How can a big table be treated as a database?

A way of getting around the a_/;test[a] syntax is to write out the tests in string form, and use replace to insert the values. For this to work you need to build rules from your table. Here is a simple implementation:

 SetAttributes[queryCriteria, HoldAll]
 queryCriteria[theTable_, query_] := Function[{entry}, 
 Unevaluated[query] /. (Rule @@@ Transpose[{theTable[[1]], entry}]), HoldAll]

 Select[theTable, queryCriteria[theTable, "color" == "blue" && "size" > 10]]

Personally I would prefer not having to give theTable as an argument to the query function constructor, since conceptually you shouldn't need a table to define a query, however it's needed during the construction because you have the field names listed in the first row. A way to nicely work around this is to consider a query an indpependent entitiy, which doesn't use the table until it's used in Select. This can be defined by setting an Upvalue pattern for Select, to resemble your included example, I use where as a name for the query:

 SetAttributes[where, HoldAll]
 Select[table_, where[query_]] ^:= Select[table, queryCriteria[table, query]]
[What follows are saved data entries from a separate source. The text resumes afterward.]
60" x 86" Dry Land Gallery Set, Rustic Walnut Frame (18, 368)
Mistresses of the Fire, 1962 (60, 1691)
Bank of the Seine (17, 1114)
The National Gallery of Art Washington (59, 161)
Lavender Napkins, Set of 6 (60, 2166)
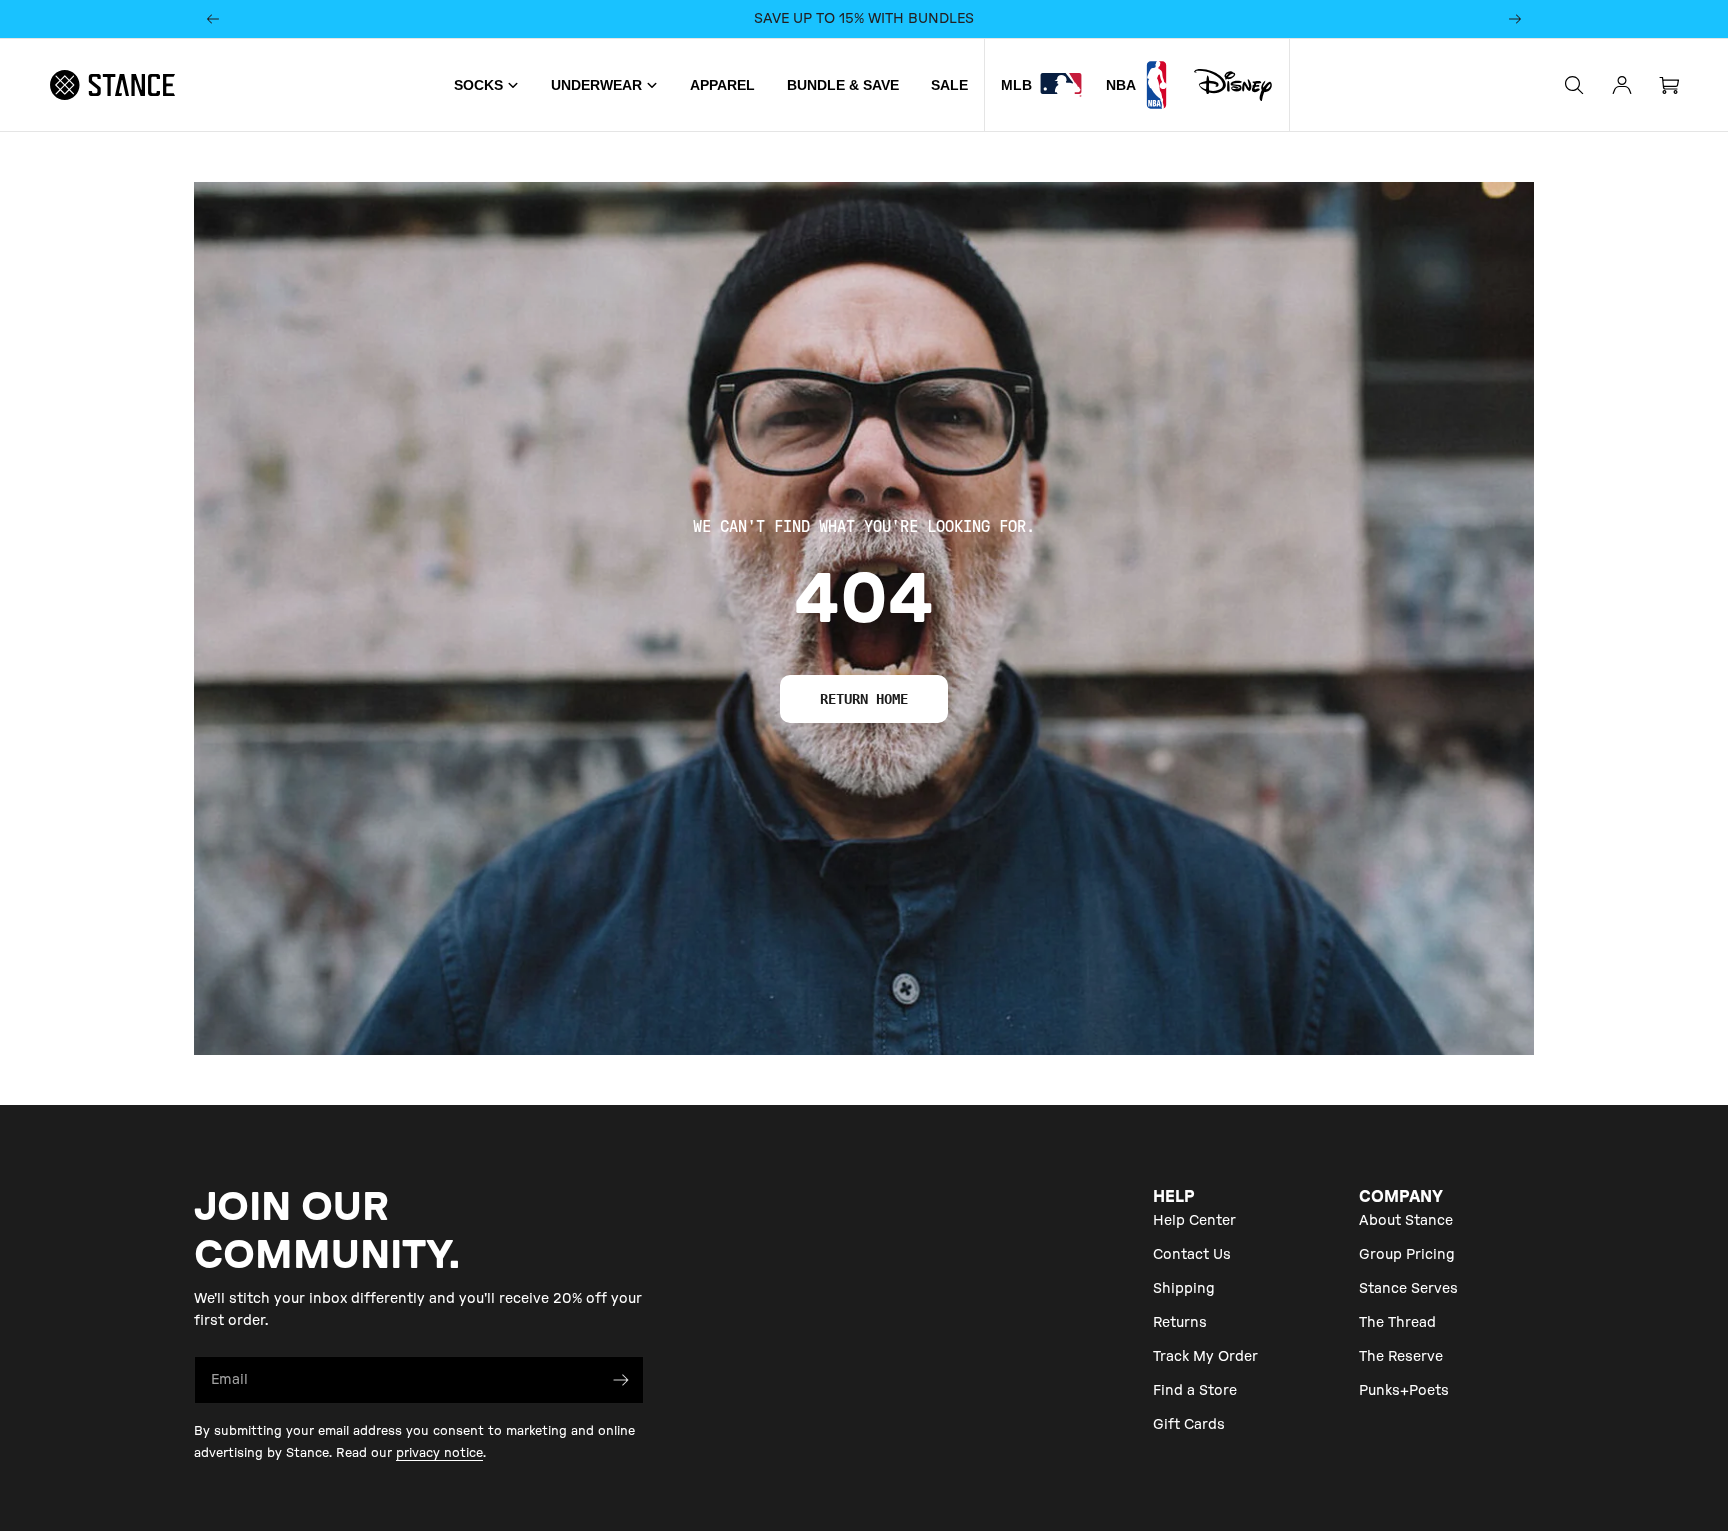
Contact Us (1192, 1255)
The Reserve (1401, 1357)
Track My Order (1205, 1357)
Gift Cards (1189, 1425)
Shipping (1184, 1289)
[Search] (1574, 85)
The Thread (1397, 1323)
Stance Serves (1408, 1289)
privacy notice (439, 1453)
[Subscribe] (621, 1380)
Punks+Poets (1404, 1391)
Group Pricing (1407, 1255)
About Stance (1406, 1221)
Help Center (1194, 1221)
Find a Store (1195, 1391)
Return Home (864, 699)
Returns (1180, 1323)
So that the query can be written:

 Select[theTable, where["color" == "blue" && "size" > 10]]

This is all just ways of doing a similar thing with different syntax however. I would expect that performance issues become more important with big Databases.


Don't reinvent the wheel: If you need a database you should be aware of the SQLite access readily built into Mathematica, though unfortunately undocumented:

db = Database`OpenDatabase[FileNameJoin[{$TemporaryDirectory, "mma-temp-db.sqlite"}]];

Database`QueryDatabase[db, 
    "CREATE TABLE stuff(id INTEGER PRIMARY KEY,color TEXT,size REAL,flavor TEXT)"
];

Database`QueryDatabase[db, "BEGIN"];

Scan[
  Database`QueryDatabase[db, 
    ToString@StringForm[
      "INSERT into stuff(color,size,flavor) VALUES ('`1`',`2`,'`3`')",
      Sequence @@ #
  ]] &,
  theTable[[2 ;; -1, 2 ;; 4]]
];

Database`QueryDatabase[db, "END"];

Database`QueryDatabase[db,"SELECT * FROM stuff WHERE color = 'blue' AND size > 10"]

Database`CloseDatabase[db]

and in case you are more into speed than persistency:

Database`OpenDatabase[":memory:"]

for details just look for documentation about sqlite, there is tons of good documentation around for it...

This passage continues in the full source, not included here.